Who's Bucky Bush? He's the younger brother of 41 and the uncle of 43--um, and I guess I was wrong when I thought it was yet another SNL character (turns out that was Uncle ROY, PLAYED by Buck Henry). Anyway, Bucky sure knows a good deal when he sees one:
The Iraq war has produced many winners and many losers. And one small but significant winner is a certain William "Bucky" Bush, brother of one president and uncle to the current occupant of the White House.
The good fortune of Uncle Bucky, as he is known within America's ruling family, has been to hold a seat on the board of Engineered Support Systems Incorporated (ESSI), a St Louis-based company that has flourished mightily as a military contractor to the Pentagon.
Last month, ESSI shares hit a record $60.39 (£31.64) apiece more or less exactly the moment the presidential uncle chose to sell 8,438 options worth around $450,000, according to obligatory reports filed with the US Securities and Exchange Commission (SEC) and disclosed by the Los Angeles Times yesterday. William Bush denies that his presence on the board has had anything to do with the company's success in boosting expected revenues to an estimated $1bn in 2005, in good part reflecting no-bid contracts relating to the war.

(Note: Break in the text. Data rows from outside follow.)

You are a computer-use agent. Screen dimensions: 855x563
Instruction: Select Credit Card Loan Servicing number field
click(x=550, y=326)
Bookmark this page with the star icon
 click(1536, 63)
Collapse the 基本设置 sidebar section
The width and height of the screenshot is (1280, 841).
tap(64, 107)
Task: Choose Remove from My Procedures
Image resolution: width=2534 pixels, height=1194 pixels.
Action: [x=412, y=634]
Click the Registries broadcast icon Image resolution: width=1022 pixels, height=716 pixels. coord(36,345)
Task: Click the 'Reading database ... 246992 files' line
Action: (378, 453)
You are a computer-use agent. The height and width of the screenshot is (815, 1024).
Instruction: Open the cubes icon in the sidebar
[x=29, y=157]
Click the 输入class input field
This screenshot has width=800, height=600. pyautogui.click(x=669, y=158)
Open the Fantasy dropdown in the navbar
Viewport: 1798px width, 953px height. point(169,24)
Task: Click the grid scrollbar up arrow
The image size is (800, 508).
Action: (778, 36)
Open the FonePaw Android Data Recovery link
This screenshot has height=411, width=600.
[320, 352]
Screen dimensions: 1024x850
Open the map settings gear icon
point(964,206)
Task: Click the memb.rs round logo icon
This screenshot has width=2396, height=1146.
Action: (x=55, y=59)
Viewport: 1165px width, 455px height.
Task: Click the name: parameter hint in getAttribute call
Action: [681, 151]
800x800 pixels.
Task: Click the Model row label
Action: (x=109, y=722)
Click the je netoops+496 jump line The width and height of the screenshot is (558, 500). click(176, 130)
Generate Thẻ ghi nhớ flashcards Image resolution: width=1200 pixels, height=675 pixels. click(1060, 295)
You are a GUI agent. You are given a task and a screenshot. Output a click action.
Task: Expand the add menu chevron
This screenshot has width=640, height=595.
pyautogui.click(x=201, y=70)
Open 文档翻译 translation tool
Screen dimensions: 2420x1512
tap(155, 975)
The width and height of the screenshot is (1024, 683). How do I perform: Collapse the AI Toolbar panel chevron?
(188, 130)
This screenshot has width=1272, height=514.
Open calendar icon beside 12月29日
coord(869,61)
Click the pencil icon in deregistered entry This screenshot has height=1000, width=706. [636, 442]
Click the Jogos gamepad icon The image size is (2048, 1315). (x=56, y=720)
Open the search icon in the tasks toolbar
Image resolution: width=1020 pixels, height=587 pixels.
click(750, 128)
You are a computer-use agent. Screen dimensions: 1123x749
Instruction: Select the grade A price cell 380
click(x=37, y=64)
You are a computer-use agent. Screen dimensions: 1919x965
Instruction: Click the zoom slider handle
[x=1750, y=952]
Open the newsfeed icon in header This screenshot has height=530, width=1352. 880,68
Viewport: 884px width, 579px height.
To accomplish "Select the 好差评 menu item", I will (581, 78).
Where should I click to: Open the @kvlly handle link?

Let's see...$450,000 divided by 1500--that works out to about $300 dollars for each official KIA.
The company has supplied a variety of equipment to the US military effort in Iraq, including a $49m contract to refurbish military trailers and an $18m deal to provide communications services to the Coalition Provisional Authority, which ran post-Saddam Iraq until June last year. In 2003, ESSI was awarded contracts for equipment to help search for, and protect US soldiers from, Iraq's chemical and biological weapons, which turned out to have been a figment of the imagination of the Bush administration.
At least the Brit press gets it right--the weapons were a "figment of the imagination,"--and still are, in the
"America's Operation Iraqi Freedom is still producing shock and awe, this time among the blame-America-first crowd," he crowed. Then he said, "We continue to discover biological and chemical weapons and facilities to make them inside Iraq." (Chris Cox, R-CA)
But, back to Bucky:
The episode is another illustration of how the Iraq conflict, costing the US $5bn a month, is proving a bonanza for some. A prime example is Halliburton, the oil services group once chaired by Dick Cheney, the Vice-President, whose Iraq operations have been plagued by alleged contract overcharging and other issues.
Some Democrats complain that the Bushes and their associates have been given a virtual free pass on business affairs unlike President Bill Clinton, who was hounded for years over his involvement in Whitewater, a modest Arkansas real estate venture, in which he and his wife Hillary actually lost money.
Don't spend all that money in one place, Mr. Bush.